Europe’s Life-Long Nazi Hunters Horrified By Rise In Anti-Semitism
Serge and Beate Klarsfeld, two of Europe’s most famous Nazi hunters, are preparing to publish a memoir as they confront Europe’s rising anti-Semitism and xenophobia, the Washington Post reported.
Over five decades the Klarsfelds, who are married, have tracked Nazis from Paris, their home, to as far away as Syria and Bolivia. Their most famous catch, Klaus Barbie, called the Butcher of Lyon, was extradited to France after their extensive lobbying of the French government and convicted of crimes against humanity in 1991.
“All my troubles in the past started when Madame Klarsfeld came to Bolivia,” Barbie said when his trial began.
But now the couple fears that Europe is forgetting the memory of the Holocaust.

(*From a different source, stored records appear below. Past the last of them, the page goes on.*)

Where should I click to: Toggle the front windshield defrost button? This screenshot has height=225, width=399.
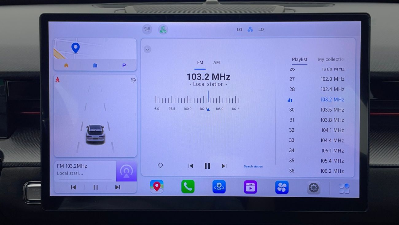(x=147, y=30)
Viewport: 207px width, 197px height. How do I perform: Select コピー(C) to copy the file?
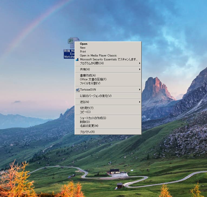85,112
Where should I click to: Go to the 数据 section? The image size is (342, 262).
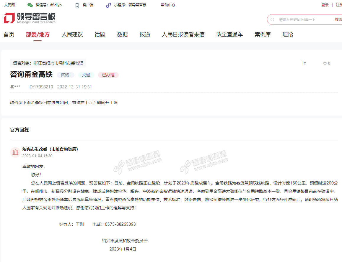pyautogui.click(x=122, y=34)
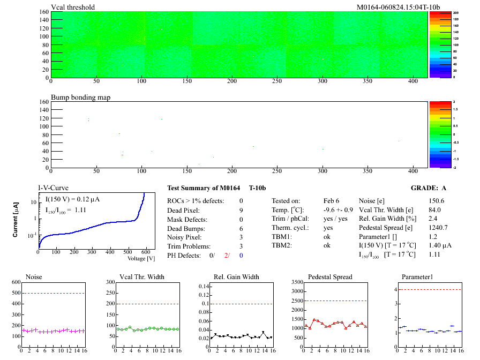Image resolution: width=480 pixels, height=360 pixels.
Task: Click the 'Vcal threshold' plot title
Action: [x=73, y=7]
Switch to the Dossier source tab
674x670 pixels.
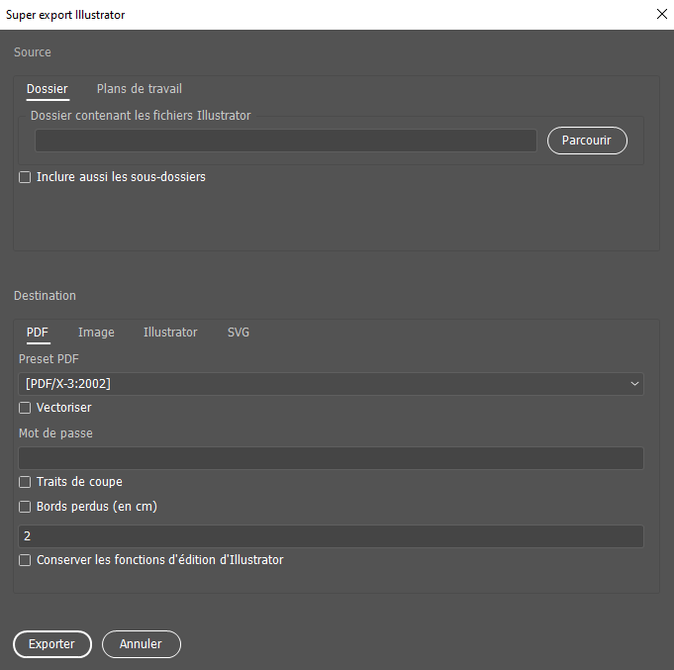point(47,89)
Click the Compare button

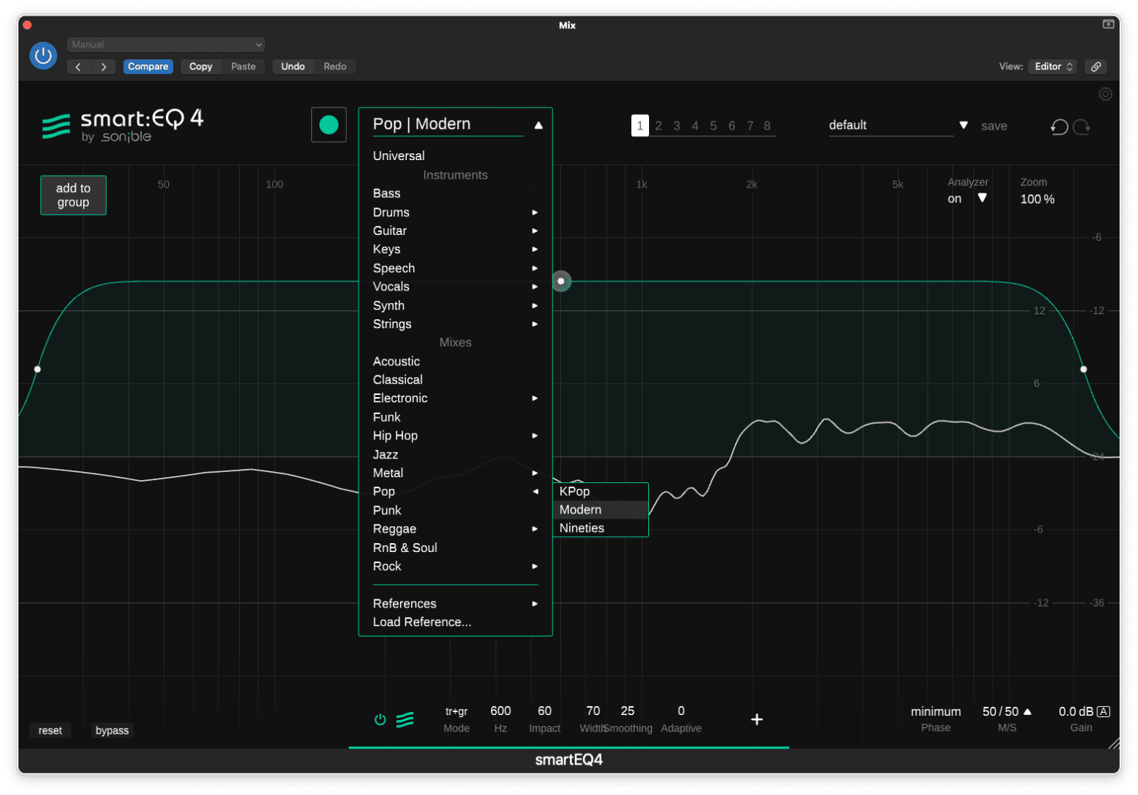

“The young today don’t know hunger. They don’t know war,” said Serge Klarsfeld, who is Jewish and whose father died in Auschwitz. “They don’t know that the European Union brought to Europe so much, and they don’t know that the generation that came before them worked so hard for what there is.”
They hope an English translation of their memoir, “Hunting the Truth,” will help change that. The story covers Serge’s memories of watching his father be taken away by the Gestapo, and Beate’s memories of her German Protestant upbringing, and her parents who she says “sleepwalked” through World War II.
The couple has been behind seminal moments in Holocaust awareness history, such as when Beate slapped the West German Chancellor Kurt Keieinger in 1968 for being a member of the Nazi party.
“We fight for values that we will defend the rest of our lives,” Serge said. “After we die, we can’t say what will happen.”